- _CHALLENGE_
Rewrite the lines of the items below, starting at the line containing "Sort by Domain using the arrow icon" and ending at the line containing "[x=287, y=21]", with "GUI agent" changed to "interface agent" and everything else left as is. Give only those lines and leave out the pictures.

══════════

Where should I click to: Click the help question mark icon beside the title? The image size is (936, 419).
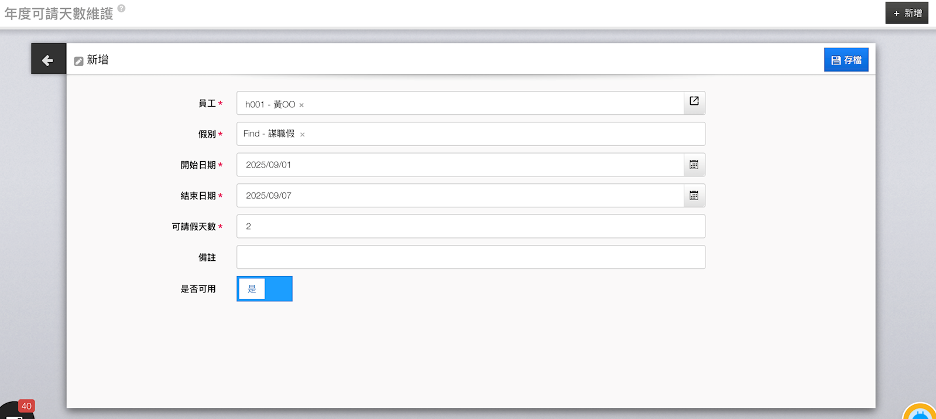click(x=121, y=8)
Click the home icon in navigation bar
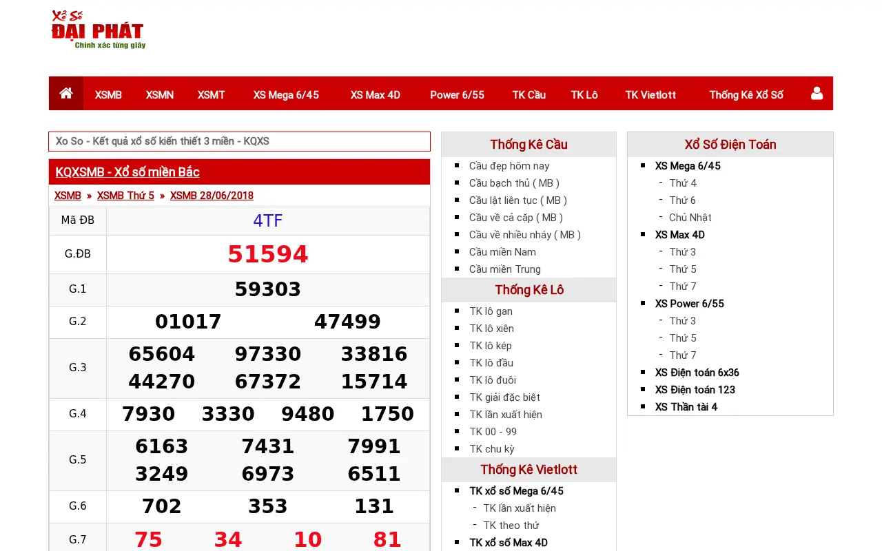Image resolution: width=882 pixels, height=551 pixels. [x=66, y=94]
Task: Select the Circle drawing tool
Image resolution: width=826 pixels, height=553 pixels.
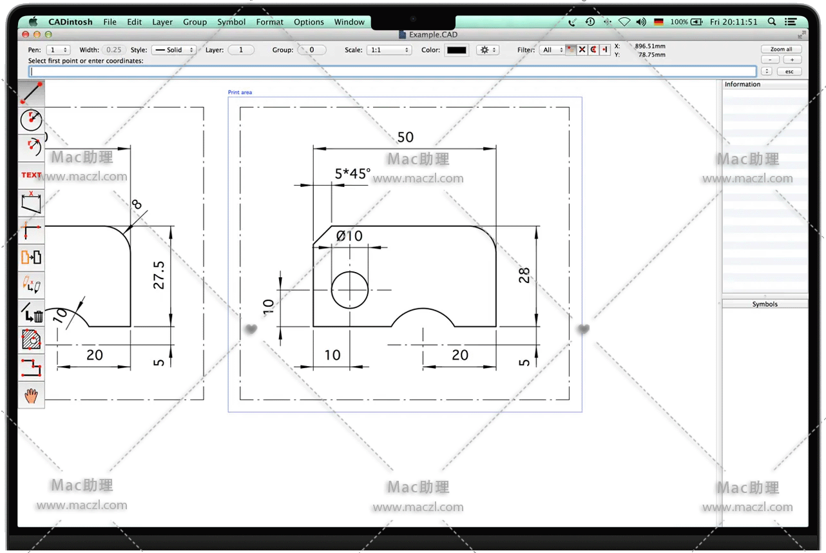Action: coord(31,120)
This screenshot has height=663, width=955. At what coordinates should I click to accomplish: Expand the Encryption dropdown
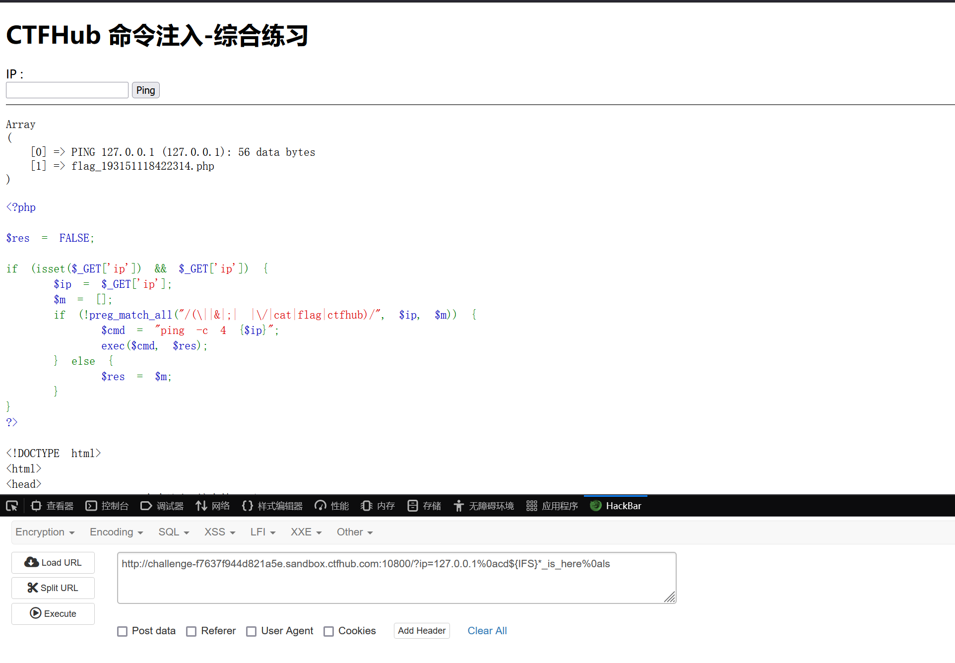coord(45,532)
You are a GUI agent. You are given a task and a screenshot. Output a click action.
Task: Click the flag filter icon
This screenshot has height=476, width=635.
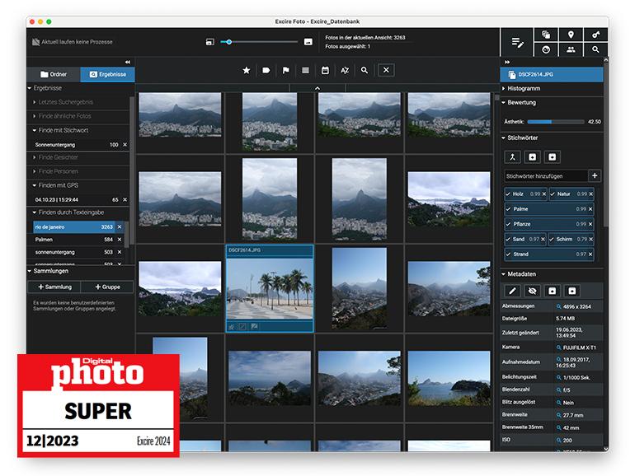click(x=285, y=71)
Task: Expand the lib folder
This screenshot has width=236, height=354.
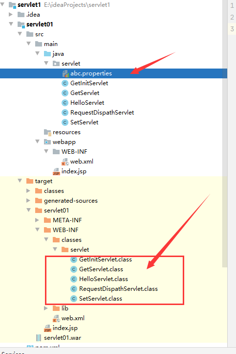Action: (x=46, y=308)
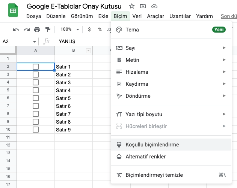237x188 pixels.
Task: Star the document with star icon
Action: (x=132, y=6)
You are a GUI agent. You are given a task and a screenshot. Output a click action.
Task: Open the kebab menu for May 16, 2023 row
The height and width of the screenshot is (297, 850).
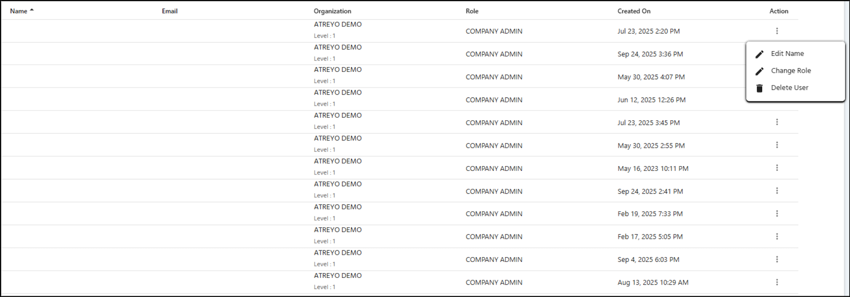[x=777, y=168]
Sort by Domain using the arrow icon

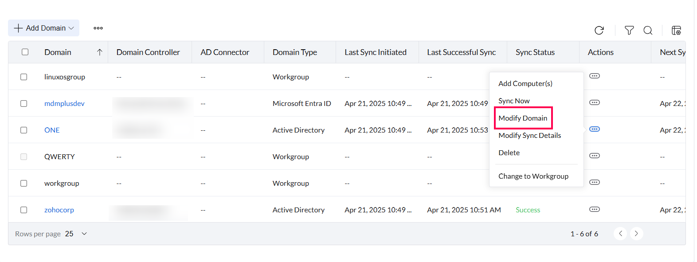[100, 52]
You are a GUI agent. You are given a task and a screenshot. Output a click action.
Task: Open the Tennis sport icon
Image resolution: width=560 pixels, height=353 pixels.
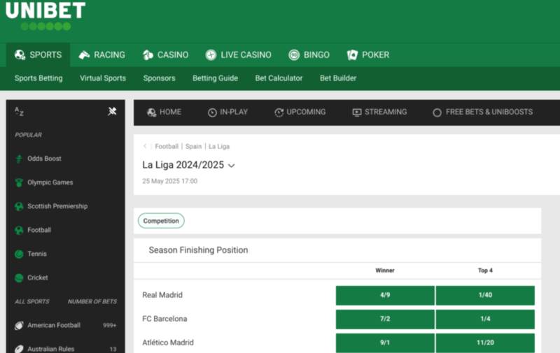(20, 254)
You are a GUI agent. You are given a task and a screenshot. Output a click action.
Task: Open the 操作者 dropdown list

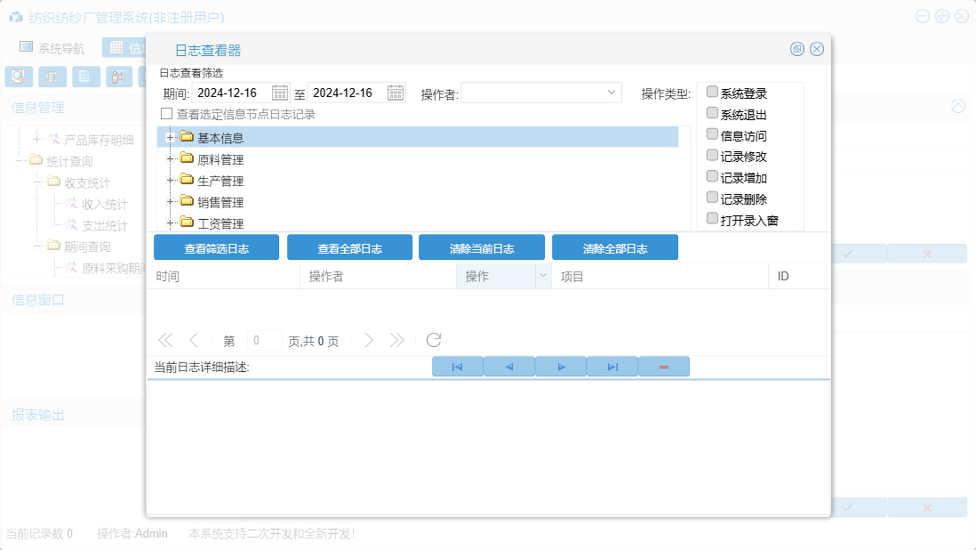coord(612,93)
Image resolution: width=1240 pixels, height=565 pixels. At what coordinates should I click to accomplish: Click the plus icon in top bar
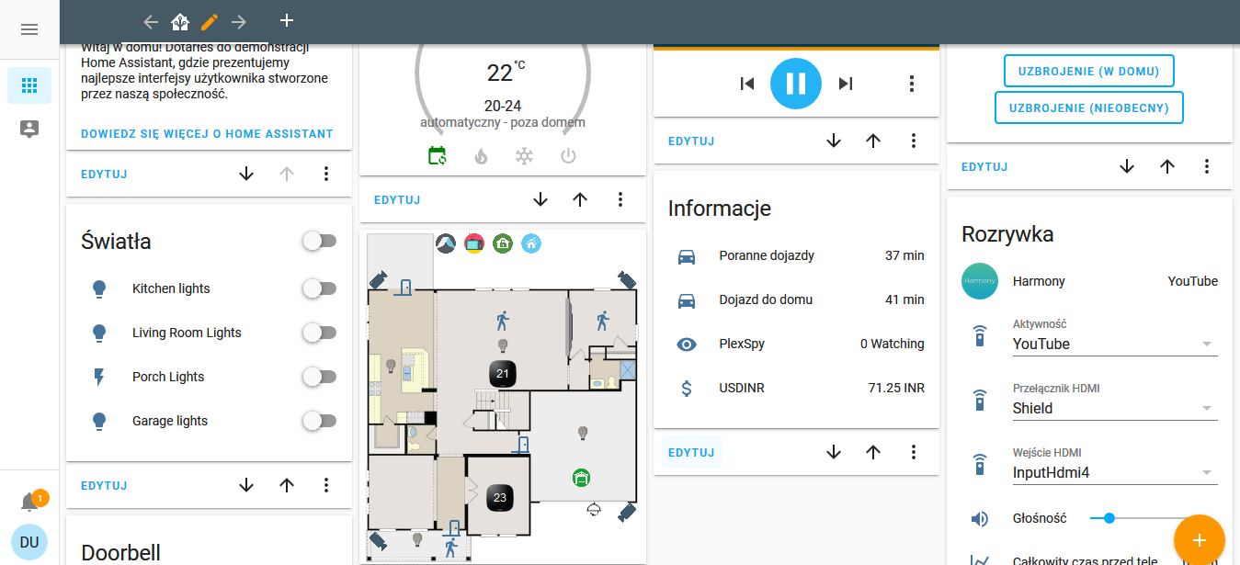[x=287, y=21]
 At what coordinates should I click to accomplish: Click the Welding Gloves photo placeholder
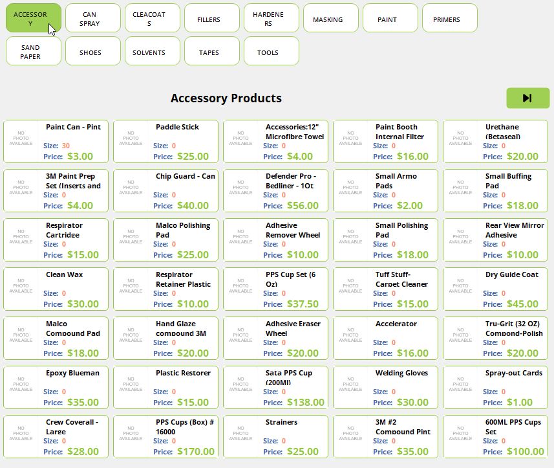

══════════

- _RESULT FOR THIS TASK_
Sort by Domain using the arrow icon

[100, 52]
You are a interface agent. You are given a task and a screenshot. Output a click action.
Task: Open the Tennis sport icon
Image resolution: width=560 pixels, height=353 pixels.
(20, 254)
You are a interface agent. You are given a task and a screenshot. Output a click action.
Task: Open the 操作者 dropdown list

coord(612,93)
Image resolution: width=1240 pixels, height=565 pixels. At what coordinates should I click to accomplish: Click the plus icon in top bar
[x=287, y=21]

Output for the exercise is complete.